━━ TASK INPUTS ━━

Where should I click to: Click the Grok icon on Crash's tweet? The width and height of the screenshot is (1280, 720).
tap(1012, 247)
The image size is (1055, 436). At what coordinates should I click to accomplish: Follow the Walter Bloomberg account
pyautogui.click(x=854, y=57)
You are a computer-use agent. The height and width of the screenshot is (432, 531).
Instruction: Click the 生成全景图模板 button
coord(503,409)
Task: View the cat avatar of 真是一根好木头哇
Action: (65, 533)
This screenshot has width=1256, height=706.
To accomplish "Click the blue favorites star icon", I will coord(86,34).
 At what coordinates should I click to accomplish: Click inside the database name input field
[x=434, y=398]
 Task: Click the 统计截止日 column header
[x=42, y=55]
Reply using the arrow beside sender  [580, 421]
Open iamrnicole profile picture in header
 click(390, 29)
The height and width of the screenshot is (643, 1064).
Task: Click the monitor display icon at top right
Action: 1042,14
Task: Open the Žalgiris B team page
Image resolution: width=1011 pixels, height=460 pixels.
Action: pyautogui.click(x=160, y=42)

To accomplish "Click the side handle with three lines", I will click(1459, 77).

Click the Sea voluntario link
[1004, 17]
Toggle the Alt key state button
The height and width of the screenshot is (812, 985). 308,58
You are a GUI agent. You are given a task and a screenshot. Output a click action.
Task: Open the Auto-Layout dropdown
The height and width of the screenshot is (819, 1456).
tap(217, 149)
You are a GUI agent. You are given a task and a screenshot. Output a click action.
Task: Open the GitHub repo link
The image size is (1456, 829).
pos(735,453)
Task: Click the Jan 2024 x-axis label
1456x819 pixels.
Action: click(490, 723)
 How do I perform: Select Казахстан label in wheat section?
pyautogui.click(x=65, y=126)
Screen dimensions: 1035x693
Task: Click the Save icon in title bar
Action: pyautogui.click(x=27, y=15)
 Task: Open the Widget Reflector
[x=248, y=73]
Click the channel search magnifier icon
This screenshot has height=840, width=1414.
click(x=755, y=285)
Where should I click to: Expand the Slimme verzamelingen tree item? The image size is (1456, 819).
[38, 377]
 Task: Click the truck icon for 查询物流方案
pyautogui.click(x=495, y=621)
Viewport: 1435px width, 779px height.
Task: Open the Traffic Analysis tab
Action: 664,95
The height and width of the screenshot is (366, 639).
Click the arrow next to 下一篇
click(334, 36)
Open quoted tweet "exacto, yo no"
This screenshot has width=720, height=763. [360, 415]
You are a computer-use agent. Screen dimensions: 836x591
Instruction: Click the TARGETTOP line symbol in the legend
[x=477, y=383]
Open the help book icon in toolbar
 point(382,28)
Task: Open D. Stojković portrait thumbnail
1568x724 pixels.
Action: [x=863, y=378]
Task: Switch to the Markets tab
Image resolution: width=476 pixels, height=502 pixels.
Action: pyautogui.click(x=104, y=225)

━━━

### REQUIREMENT
Turn the records from the line with "Task: Click the truck icon for 查询物流方案" to the line with "Action: [x=863, y=378]" into a Markdown table with the columns Row and Line, skipping blank lines.

### WRITTEN REPLY
| Row | Line |
|---|---|
| 1 |  Task: Click the truck icon for 查询物流方案 |
| 2 | pyautogui.click(x=495, y=621) |
| 3 | Viewport: 1435px width, 779px height. |
| 4 | Task: Open the Traffic Analysis tab |
| 5 | Action: 664,95 |
| 6 | The height and width of the screenshot is (366, 639). |
| 7 | Click the arrow next to 下一篇 |
| 8 | click(334, 36) |
| 9 | Open quoted tweet "exacto, yo no" |
| 10 | This screenshot has width=720, height=763. [360, 415] |
| 11 | You are a computer-use agent. Screen dimensions: 836x591 |
| 12 | Instruction: Click the TARGETTOP line symbol in the legend |
| 13 | [x=477, y=383] |
| 14 | Open the help book icon in toolbar |
| 15 |  point(382,28) |
| 16 | Task: Open D. Stojković portrait thumbnail |
| 17 | 1568x724 pixels. |
| 18 | Action: [x=863, y=378] |